▶ **Passage provided**

IBM is chasing two of the three technology areas that I think will change the world as we know it over the next two decades. Granted, we are currently experiencing a level of unprecedented change, thanks to the pandemic, and it is dramatically accelerating at least one of these efforts.
The three technology changes that I’m watching are robotics (including things like autonomous cars), AI computing, and quantum computing.
IBM’s focus has been on the AI (Watson), and quantum computing efforts. I got an update on their AI efforts last week, and they have moved the ball a lot over the last few months.
Let’s talk about that this week, and we’ll close with my product of the week — a new powerful router from Linksys that could be a godsend for those of us with a ton of connected devices.
IBM’s AI Advantage
IBM began their AI push early on, and they dominate enterprise-class AI with their Watson offering.
Initially targeted at the healthcare segment and focused on making a difficult diagnosis, I still recall their first public validation test. They took a problem that had stumped doctors for years regarding a woman who had strange symptoms and an undiagnosed painful disease. In 15 minutes, the system identified both the cause and the likely cure for her problem.

▶ **Data section**
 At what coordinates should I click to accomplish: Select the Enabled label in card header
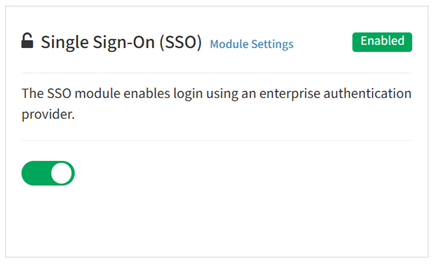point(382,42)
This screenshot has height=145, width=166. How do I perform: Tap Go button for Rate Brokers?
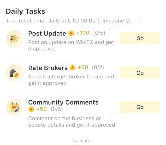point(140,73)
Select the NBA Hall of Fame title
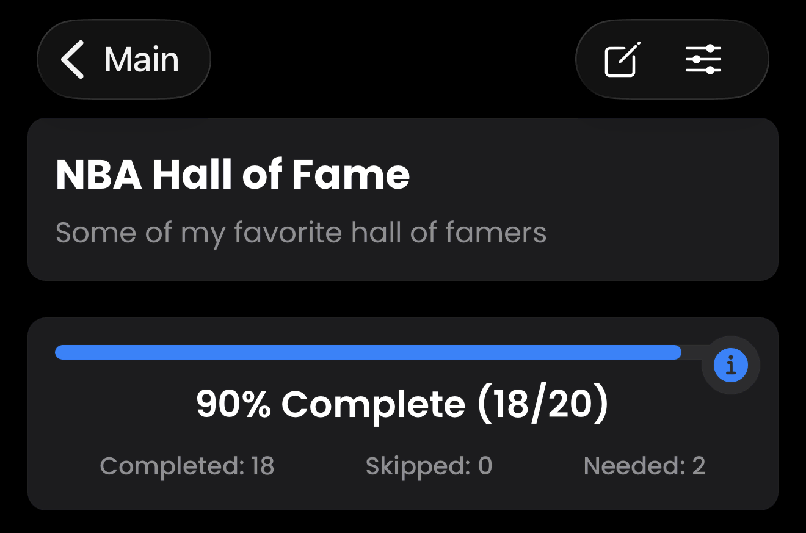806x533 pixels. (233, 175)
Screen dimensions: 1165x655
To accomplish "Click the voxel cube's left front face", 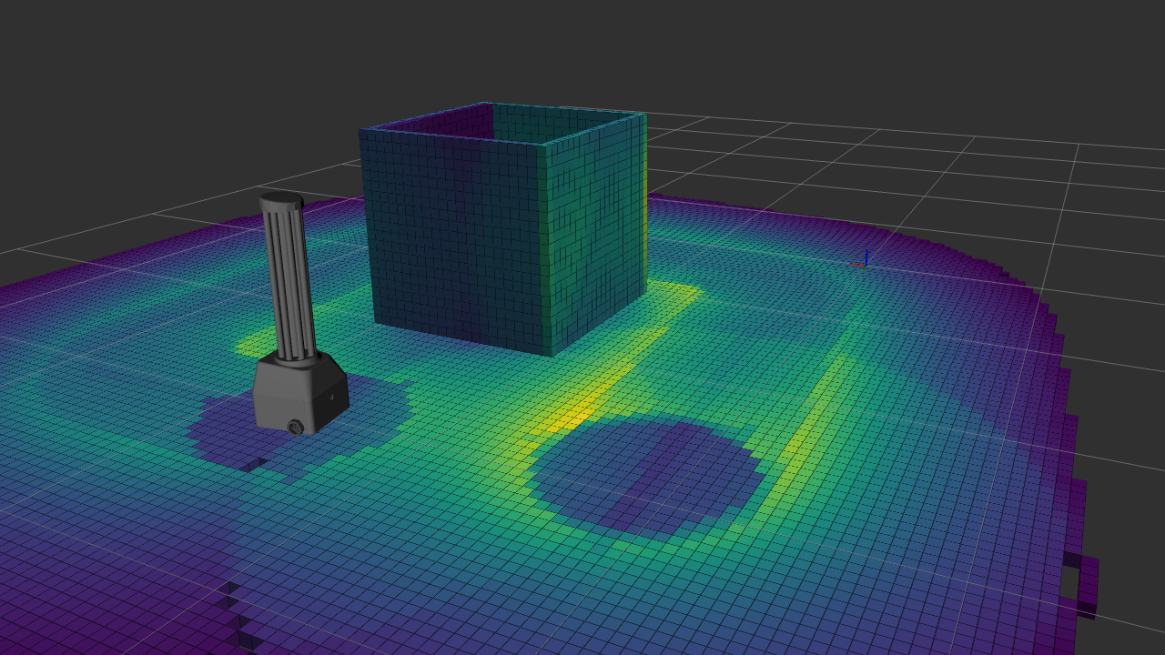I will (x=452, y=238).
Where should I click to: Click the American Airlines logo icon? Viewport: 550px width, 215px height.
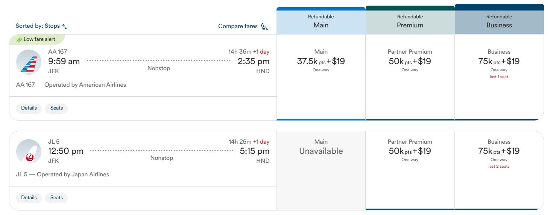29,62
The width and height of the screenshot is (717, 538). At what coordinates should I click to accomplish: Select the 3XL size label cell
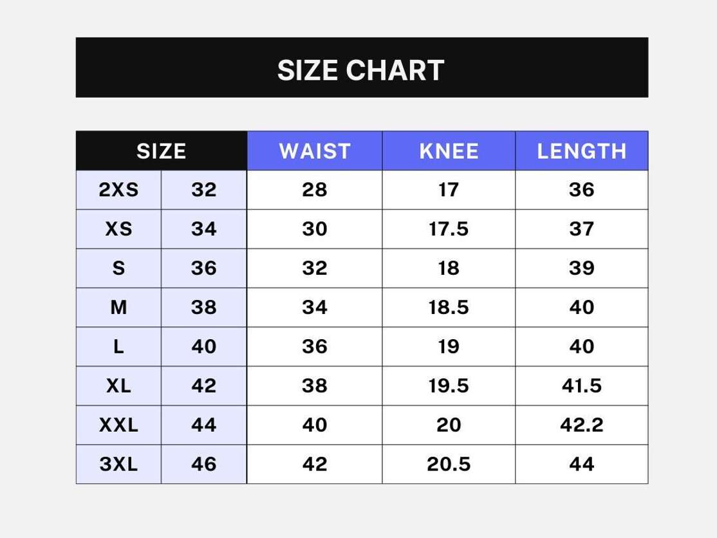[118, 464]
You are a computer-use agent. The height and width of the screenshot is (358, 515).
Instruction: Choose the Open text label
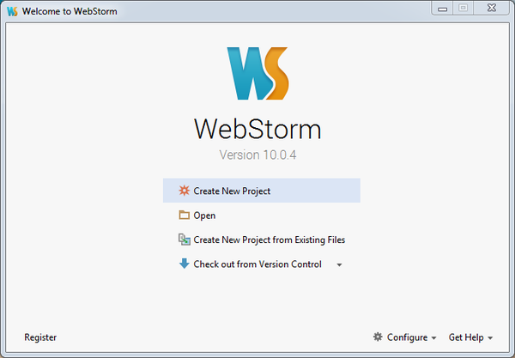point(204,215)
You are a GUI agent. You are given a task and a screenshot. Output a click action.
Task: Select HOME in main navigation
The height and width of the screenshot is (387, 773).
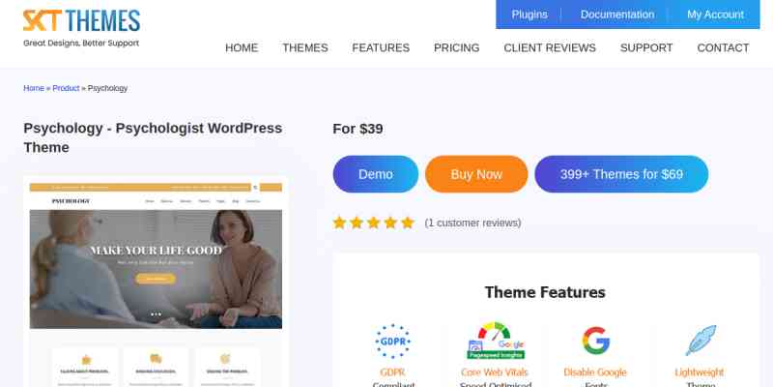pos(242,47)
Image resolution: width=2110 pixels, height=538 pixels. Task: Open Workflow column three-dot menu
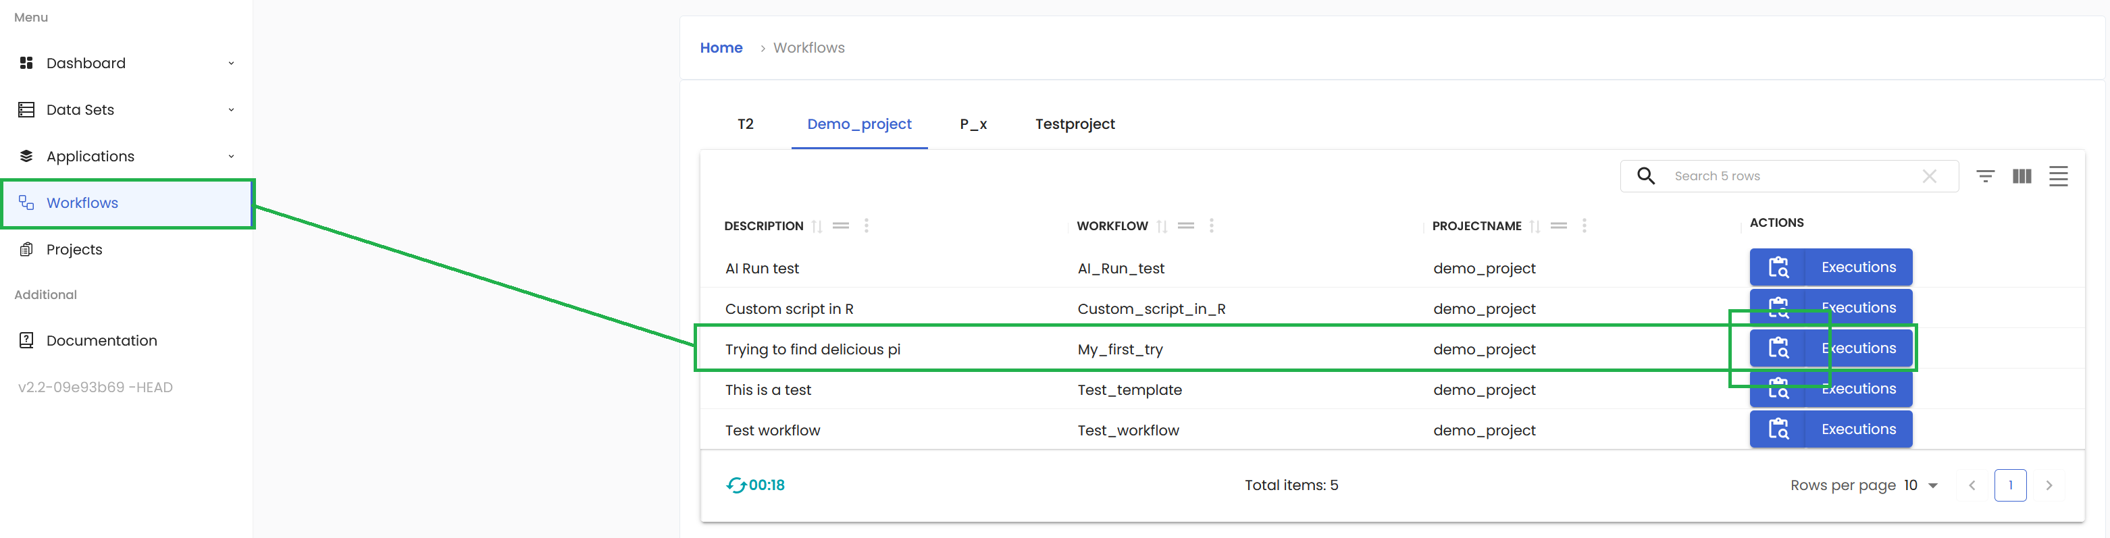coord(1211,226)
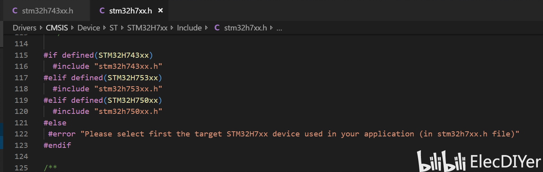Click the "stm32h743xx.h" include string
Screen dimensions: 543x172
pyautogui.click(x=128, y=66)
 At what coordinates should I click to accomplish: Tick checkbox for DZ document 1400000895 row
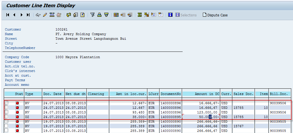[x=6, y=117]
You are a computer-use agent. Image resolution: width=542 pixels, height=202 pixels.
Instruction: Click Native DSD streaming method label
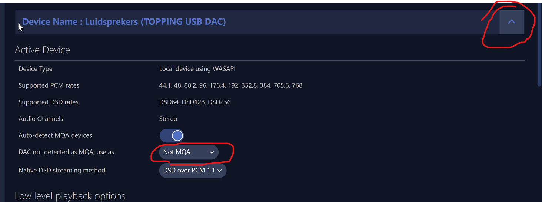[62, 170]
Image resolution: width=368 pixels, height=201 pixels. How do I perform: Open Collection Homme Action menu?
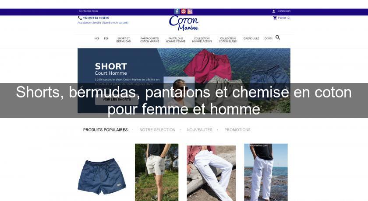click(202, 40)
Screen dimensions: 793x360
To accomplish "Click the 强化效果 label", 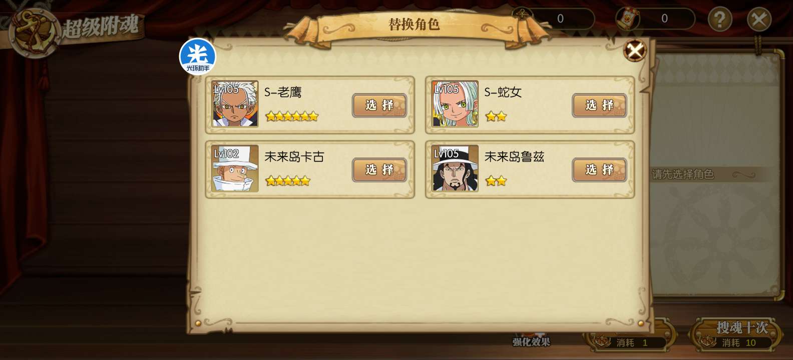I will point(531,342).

▶ **What to work on**
- a) Reproduce the IBM AI article between "Let’s talk about" and "for her problem.", inclusive, substituting "modem" for "router".
- b) Please resume the IBM AI article after its last sentence.

▶ **Answers to this exercise**
- a)
Let’s talk about that this week, and we’ll close with my product of the week — a new powerful modem from Linksys that could be a godsend for those of us with a ton of connected devices.
IBM’s AI Advantage
IBM began their AI push early on, and they dominate enterprise-class AI with their Watson offering.
Initially targeted at the healthcare segment and focused on making a difficult diagnosis, I still recall their first public validation test. They took a problem that had stumped doctors for years regarding a woman who had strange symptoms and an undiagnosed painful disease. In 15 minutes, the system identified both the cause and the likely cure for her problem.

- b)
I’ve seen the machine compete successfully on Jeopardy and, more recently, do a pretty impressive job with a live debate. While it lost that competition, I think the judge was biased toward the human; it was funnier and more entertaining than the human was. Ironically, it might have been the humor that got Watson into trouble. But it did give me a sense of what a future digital assistant might be able to accomplish.
Granted, at one time I thought IBM’s alliance with Apple might lead to an impressive Watson back end for Siri. However, with Apple still being one of the leading “not invented here” companies, unfortunately that never happened. We are still dealing with personal AIs with capabilities well below what we might have were there a Watson machine behind our personal digital assistants now.
IBM has five labs all over the world working on AI advancement, and they are developing unique processors and memory systems to increase the speed and intelligence of their efforts. They reported that their average performance per watt increase is currently around 2.5x per year. This performance improvement rate is well ahead of the industry standard Morre’s Law, which has performance doubling every two years. IBM is more than doubling that.
This sustained vast improvement has also forced them to rethink component interconnect as well as create a new memory type. This memory type has elements that are surprisingly similar to Intel’s Optane product, but with what appears to be far higher density and performance more in line with IBM’s AI efforts. This suggests that the technology could, if it hasn’t already, make it into IBM’s mainstream servers and storage products, much like Intel’s Optane has.
One of IBM’s most impressive efforts is the development of algorithms that allowed them to reduce precision while having little effect on accuracy. They started with a 32-bit process and were able to reduce the precision to a 2-bit process. This reduction significantly reduces the size and power requirements of both the training and inference systems that result, and this effort could have an impact on other server loads as well.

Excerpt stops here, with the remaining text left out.